Abstract Background Alzheimer's disease (AD) is a neurodegenerative disease leading to irreversible loss of neurons in the cerebral cortex and hippocampus. Adult hippocampal neurogenesis (AHN) drops sharply correlated with cognitive status in AD patients. Beta-amyloid (Aβ), involved in the pathogenesis of AD, has been shown to positively or negatively affect the generation of new neurons. Metabotropic glutamate receptor 5 (mGluR5) is present in neural stem cells (NSCs) and promotes neuronal proliferation. In the pathophysiology of AD, mGluR5 is a co-receptor of Aβ oligomers that bind to cellular prion proteins. However, the role of mGluR5 in adult hippocampal neurogenesis during AD progression remains unclear. Methods In this study, we verified the effects of different concentrations of Aβ42 on hippocampus neurogenesis in vivo and in vitro. To explore the role of mGluR5 in adult hippocampal neurogenesis of AD, mGluR5 was knocked down in 5XFAD mice and primary neural stem cells. Immunofluorescence, Western blotting, and Ca2+ measurement were used to verify the mechanism of mGluR5 in neurogenesis.
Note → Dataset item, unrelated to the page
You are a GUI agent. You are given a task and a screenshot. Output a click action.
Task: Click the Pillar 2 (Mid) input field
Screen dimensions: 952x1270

Finally, the impact of mGluR5 on AD cognitive function was detected through Morris water maze, novel object recognition, passive avoidance test. Results AHN increased in the early stage and decreased in the late stage of 5XFAD mice. Picomolar concentrations of Aβ42Os promoted NSCs proliferation, nanomolar concentrations of Aβ42Os restrained NSCs proliferation and induced apoptosis. Knockdown of mGluR5 ameliorated the inhibitory effect of nanomolar concentrations of Aβ42Os on NSCs proliferation, promoted neuronal differentiation and maturation. The CaMK-II-Erk/CREB signaling pathway may be the key for mGluR5 to regulate neurogenesis. mGluR5 knockdown reversed cognitive deficits in 5XFAD mice. Conclusions The data presented demonstrate that mGluR5 is a modulator in the bidirectional regulation of Aβ42 on neurogenesis. Targeting mGluR5 ameliorates reduced adult hippocampal neurogenesis and cognitive dysfunction in the late stage of 5XFAD mice.